Lang, 1997 ND 133, ¶ 18, 566 N.W.2d 801; see also Loberg, 1998 ND 64, ¶ 11, 575 N.W.2d 221 (stating the Bureau must adequately explain its disregard of medical evidence favorable to a claimant).

[¶ 14] In light of the medical evidence in the record, we conclude this case must be remanded to the Bureau to make appropriate *625findings on whether Geek’s employment trigger substantially aggravated the arthritis in her left knee.

IV

[¶ 15] We reverse the judgment and remand to the Bureau for further findings consistent with this opinion.

[¶ 16] VANDE WALLE, C.J., and NEUMANN and MESCHKE, JJ„ concur.

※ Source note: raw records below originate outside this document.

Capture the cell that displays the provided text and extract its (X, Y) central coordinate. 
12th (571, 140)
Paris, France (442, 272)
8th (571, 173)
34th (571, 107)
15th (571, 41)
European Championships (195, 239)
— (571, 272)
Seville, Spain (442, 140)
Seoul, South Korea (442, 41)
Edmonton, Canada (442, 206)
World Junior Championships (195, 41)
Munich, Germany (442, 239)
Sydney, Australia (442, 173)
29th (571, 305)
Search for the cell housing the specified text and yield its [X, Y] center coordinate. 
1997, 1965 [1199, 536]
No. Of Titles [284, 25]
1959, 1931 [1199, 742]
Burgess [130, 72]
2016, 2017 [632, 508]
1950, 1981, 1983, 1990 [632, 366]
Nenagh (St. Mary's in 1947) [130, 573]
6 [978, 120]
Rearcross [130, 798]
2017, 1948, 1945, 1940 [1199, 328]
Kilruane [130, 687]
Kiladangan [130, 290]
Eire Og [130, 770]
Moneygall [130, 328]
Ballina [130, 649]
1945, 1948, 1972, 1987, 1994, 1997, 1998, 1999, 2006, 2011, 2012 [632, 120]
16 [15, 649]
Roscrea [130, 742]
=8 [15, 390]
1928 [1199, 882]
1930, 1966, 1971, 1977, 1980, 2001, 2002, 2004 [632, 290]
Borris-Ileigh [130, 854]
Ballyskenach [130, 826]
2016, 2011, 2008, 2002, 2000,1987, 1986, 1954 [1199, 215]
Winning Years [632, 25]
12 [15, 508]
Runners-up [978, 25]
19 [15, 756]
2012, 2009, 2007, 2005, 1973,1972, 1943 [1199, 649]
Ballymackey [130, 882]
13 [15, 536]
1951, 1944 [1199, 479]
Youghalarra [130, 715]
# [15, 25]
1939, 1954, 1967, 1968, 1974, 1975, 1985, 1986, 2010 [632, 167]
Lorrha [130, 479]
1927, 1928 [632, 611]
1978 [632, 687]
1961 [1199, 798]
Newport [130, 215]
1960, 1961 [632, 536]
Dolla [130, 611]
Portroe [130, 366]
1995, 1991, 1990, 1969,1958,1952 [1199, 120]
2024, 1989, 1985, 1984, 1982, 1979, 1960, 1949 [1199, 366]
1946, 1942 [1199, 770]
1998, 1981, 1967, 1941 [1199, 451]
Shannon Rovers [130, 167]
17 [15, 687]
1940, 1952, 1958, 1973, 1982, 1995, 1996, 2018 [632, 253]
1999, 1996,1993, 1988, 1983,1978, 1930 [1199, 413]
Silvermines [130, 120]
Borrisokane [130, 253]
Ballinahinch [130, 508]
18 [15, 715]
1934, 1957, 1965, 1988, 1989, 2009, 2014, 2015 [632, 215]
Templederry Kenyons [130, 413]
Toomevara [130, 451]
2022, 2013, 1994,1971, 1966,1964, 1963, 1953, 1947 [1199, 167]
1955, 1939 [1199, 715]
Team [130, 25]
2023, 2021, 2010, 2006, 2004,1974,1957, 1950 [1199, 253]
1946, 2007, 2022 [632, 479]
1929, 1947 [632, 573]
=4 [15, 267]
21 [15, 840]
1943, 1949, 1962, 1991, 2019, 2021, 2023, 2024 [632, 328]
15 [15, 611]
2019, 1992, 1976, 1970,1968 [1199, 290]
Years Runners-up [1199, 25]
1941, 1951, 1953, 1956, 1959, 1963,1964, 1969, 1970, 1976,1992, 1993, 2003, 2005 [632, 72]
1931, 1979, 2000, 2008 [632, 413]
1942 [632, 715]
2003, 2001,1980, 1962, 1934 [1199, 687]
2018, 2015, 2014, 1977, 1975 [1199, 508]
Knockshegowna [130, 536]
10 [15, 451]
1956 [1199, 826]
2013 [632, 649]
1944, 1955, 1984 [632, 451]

. In 1997, the Legislature amended and reenacted this subsection, which is now codified at N.D.C.C. § 65-01-02(1 l)(b)(7) and states the term "compensable injury” does not include: “Injuries attributable to a preexisting injury, disease, or other condition, including when the employment acts as a trigger to produce symptoms in the preexisting injury, disease, or other condition unless the employment substantially accelerates its progression or substantially worsens its severity." See 1997 N.D. Sess. Laws ch. 527, § 1.

. See Cox v. Schreiber Corp., 188 Mich.App. 252, 469 N.W.2d 30, 33 (1991), referencing Judge Sheperd’s concurrence in Thomas v. Chrysler Corp., 164 Mich.App. 549, 418 N.W.2d 96, 99 (1987), wherein it is noted that awarding benefits "on the basis of whether pain is a symptomatic manifestation of a preexisting condition rather than an aggravation of a preexisting condition is a distinction without a difference.”